▶ _Tasks to carry out_
[1] In the thread on signed integer overflow, what decimal value is given for the maximum signed int in the 32-bit two's complement example?
[2] From the thread on signed integer overflow, extract the part that opens with the words containing "Max signed int" and closes with "with an error).".

▶ _Supplied text_
What is signed integer overflow? - c

I'm learning C from CS50. When I run my code, it says 'signed integer overflow'.
#include <stdio.h>
#include <cs50.h>
int main(void)
{
int x = 41;
int c = 0;
while(x>=25)
{
c = c+1;
}
printf("%i\n", c);
}
Can someone explain what that means?

Your while condition will always be true, meaning the loop will run forever, adding 1 to c in each iteration.
Since c is a (signed) int it means it will increment slowly to its max value, and after that the next increment would be UB (undefined behavior). What many machines will do in this specific UB is to turn c negative, which I guess is not what you wanted. This happens due to a phenomenon called "signed integer overflow".
Let's assume 32-bit int and using two's complement. A signed int will look like this in binary sign bit (0 for positive, 1 for negative) | 31 bits. zero will look like 000...00, one like 000...01 and so on.
Max signed int will look like 0111...11 (2,147,483,647). When adding 1 to this number you'll get 100...000 which flipped the sign bit which will now result in a negative number. Adding another 1 to this will result in 100...001 which again has the sign bit on meaning it is still negative...
Declaring c as unsigned would ensure c remains non-negative. Also, making the loop end with while(x-- >= 25) could also be a good idea :)

"Signed integer overflow" means that you tried to store a value that's outside the range of values that the type can represent, and the result of that operation is undefined (in this particular case, your program halts with an error).
Since your while loop never terminates (x >= 25 evaluates to true, and you never change the value of x), you keep adding 1 to c until you reach a value outside the range that a signed int can represent.
Remember that in C, integral and floating-point types have fixed sizes, meaning they can only represent a fixed number of values. For example, suppose int is 3 bits wide, meaning it can only store 8 distinct values. What those values are depends on how the bit patterns are interpreted. You could store "unsigned" (non-negative) values [0..7], or "signed" (negative and non-negative) values [-3...3] or [-4..3] depending on representation. Here are several different ways you can interpret the values of three bits:
Bits Unsigned Sign-Magnitude 1's Complement 2's Complement
---- -------- ------------- -------------- --------------
000 0 0 0 0
001 1 1 1 1
010 2 2 2 2
011 3 3 3 3
100 4 -0 -3 -4
101 5 -1 -2 -3
110 6 -2 -1 -2
111 7 -3 -0 -1
Most systems use 2's Complement for signed integer values. Yes, sign-magnitude and 1's complement have positive and negative representations for zero.
So, let's say c is our 3-bit signed int. We start it at 0 and add 1 each time through the loop. Eveything's fine until c is 3 - using our 3-bit signed representation, we cannot represent the value 4. The result of the operation is undefined behavior, meaning the compiler is not required to handle the issue in any particular way. Logically, you'd expect the value to "wrap around" to a negative value based on the representation in use, but even that's not necessarily true, depending on how the compiler optimizes arithmetic operations.
Note that unsigned integer overflow is well-defined - you'll "wrap around" back to 0.

▶ _Stored data_
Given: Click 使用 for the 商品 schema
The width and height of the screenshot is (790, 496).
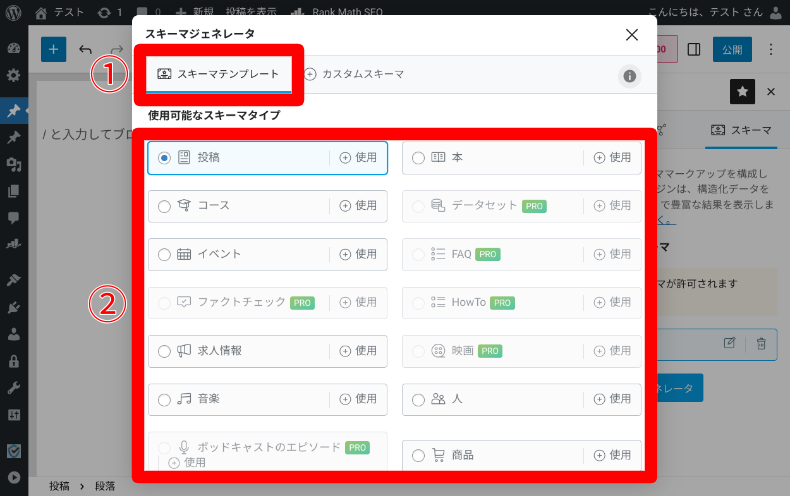Looking at the screenshot, I should (x=612, y=455).
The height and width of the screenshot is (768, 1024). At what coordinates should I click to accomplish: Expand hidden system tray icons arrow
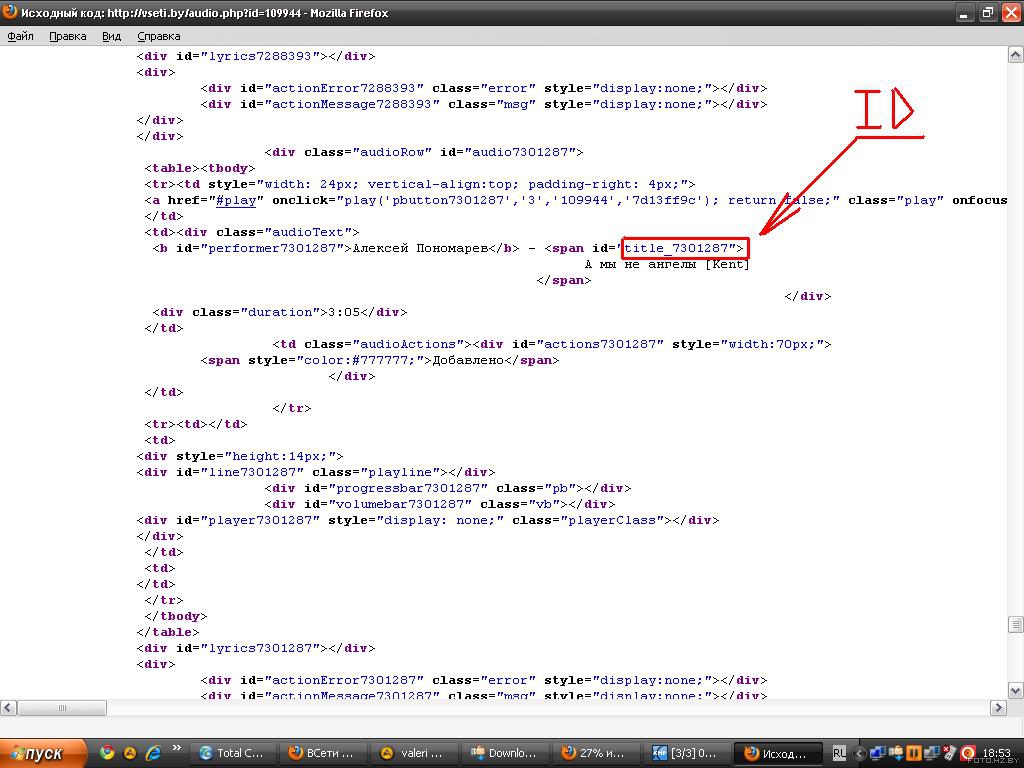858,753

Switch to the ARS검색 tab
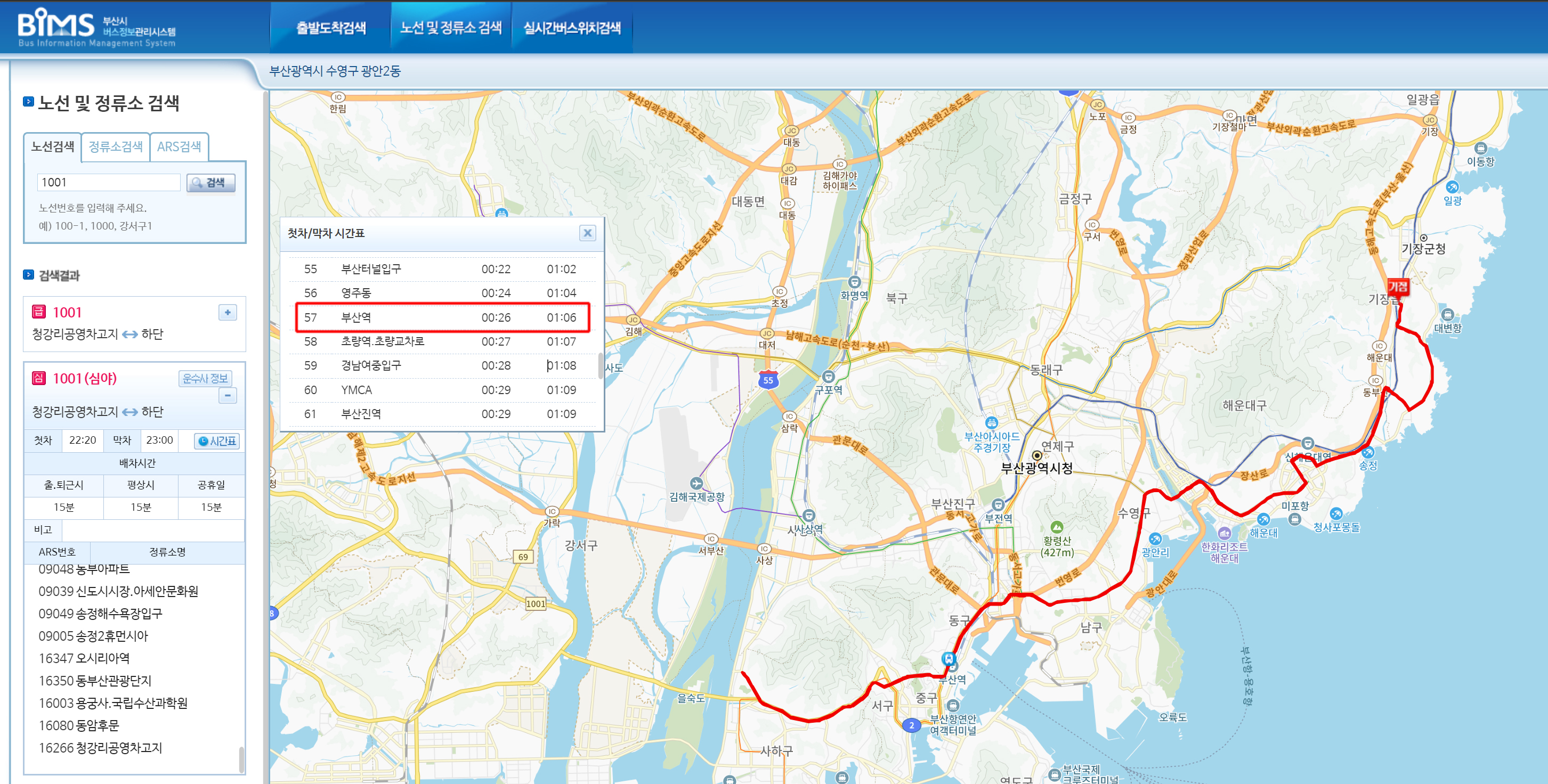tap(179, 146)
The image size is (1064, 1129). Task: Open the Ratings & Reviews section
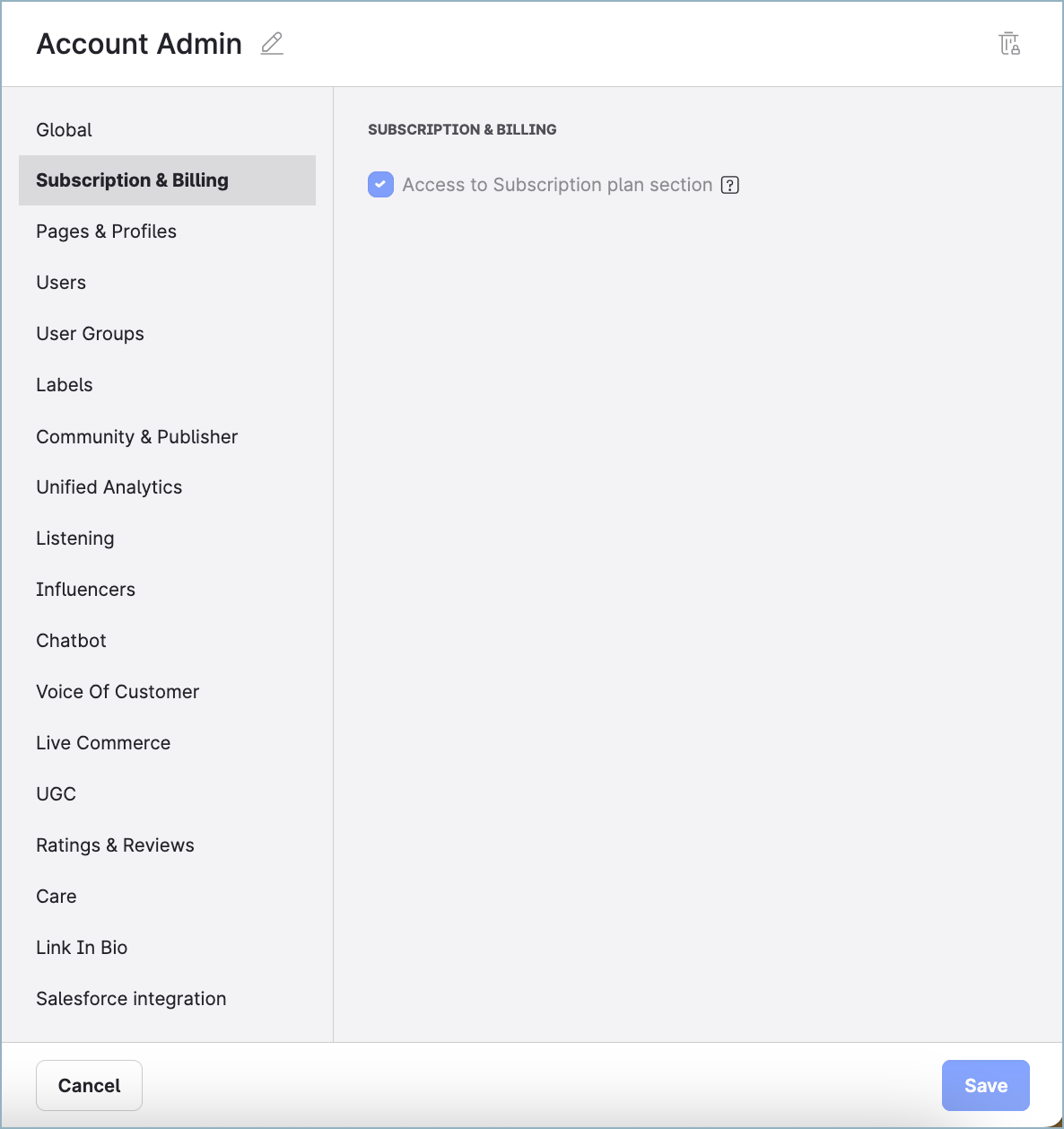(115, 845)
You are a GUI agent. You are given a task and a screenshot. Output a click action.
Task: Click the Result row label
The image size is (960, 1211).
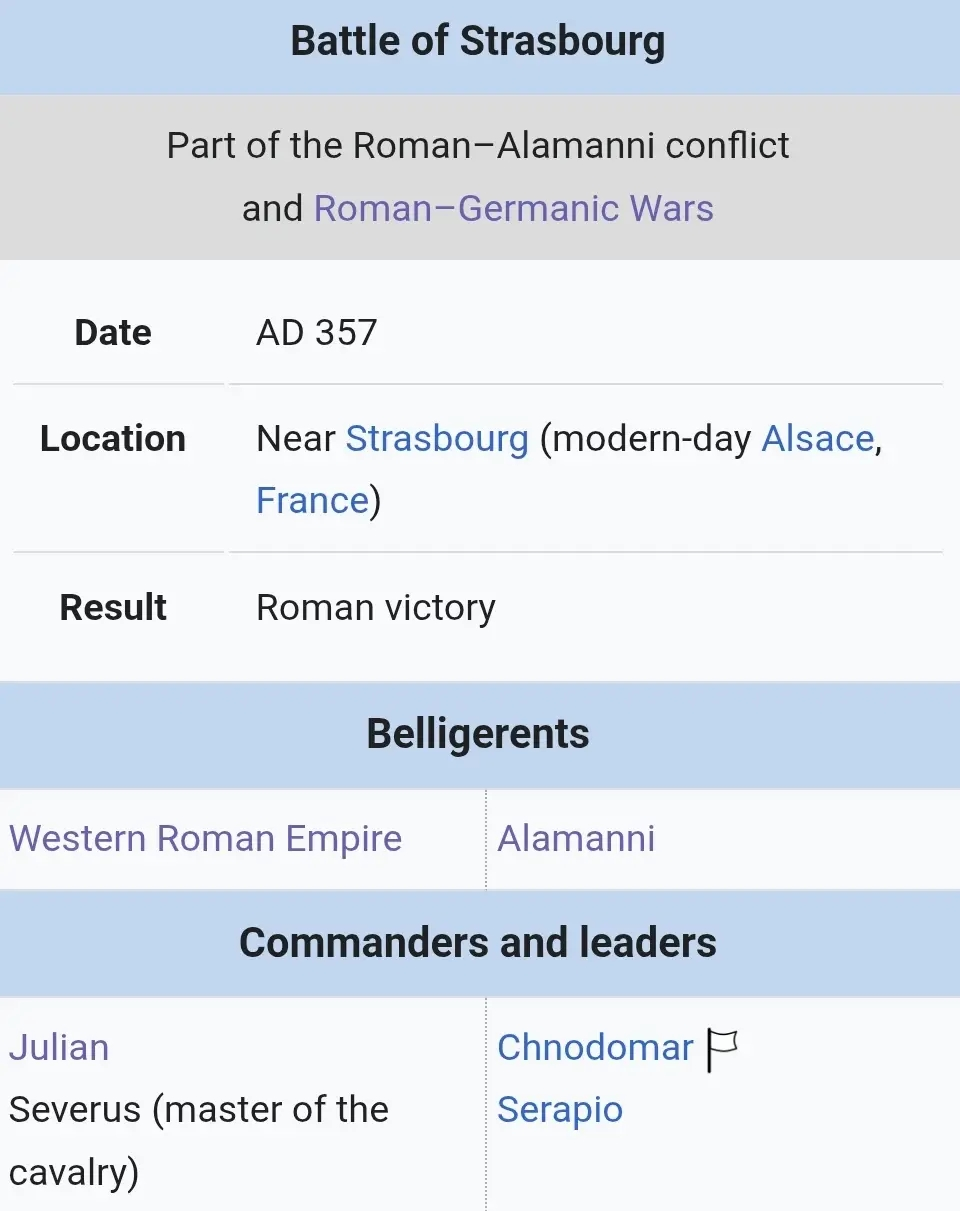pos(113,608)

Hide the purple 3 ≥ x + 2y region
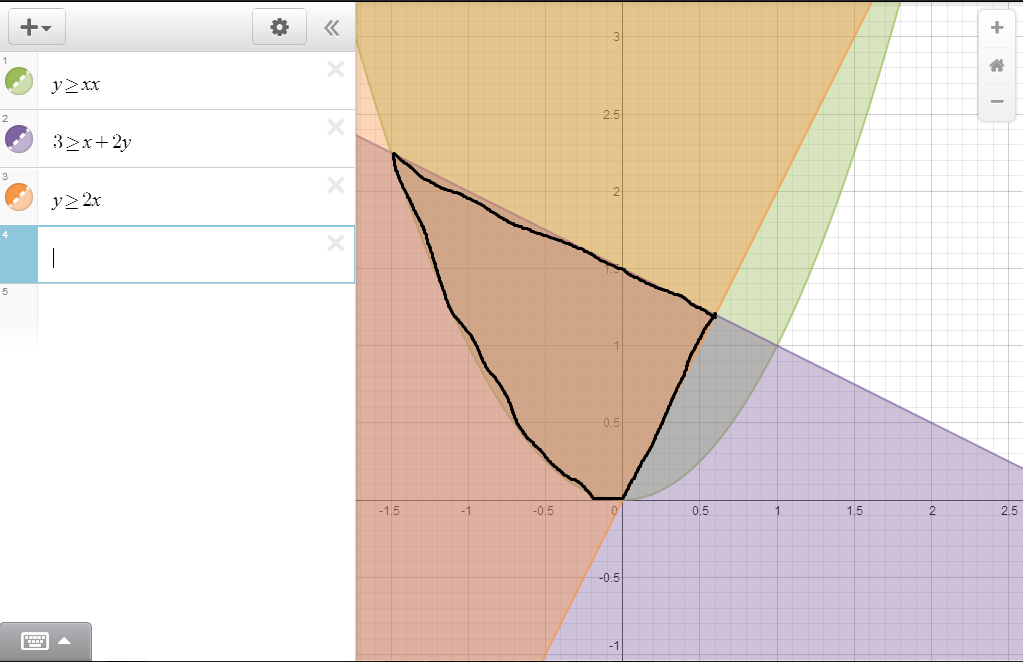[19, 140]
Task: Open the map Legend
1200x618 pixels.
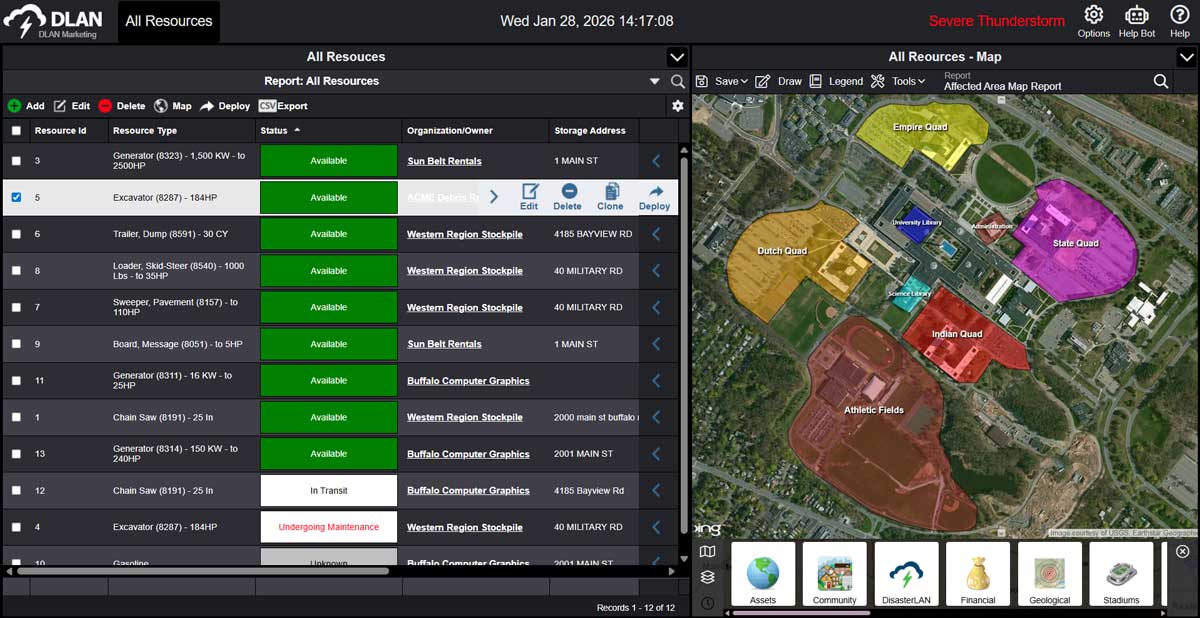Action: [836, 81]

▶ _Problem solutions_
[1] 2,147,483,647

[2]
Max signed int will look like 0111...11 (2,147,483,647). When adding 1 to this number you'll get 100...000 which flipped the sign bit which will now result in a negative number. Adding another 1 to this will result in 100...001 which again has the sign bit on meaning it is still negative...
Declaring c as unsigned would ensure c remains non-negative. Also, making the loop end with while(x-- >= 25) could also be a good idea :)

"Signed integer overflow" means that you tried to store a value that's outside the range of values that the type can represent, and the result of that operation is undefined (in this particular case, your program halts with an error).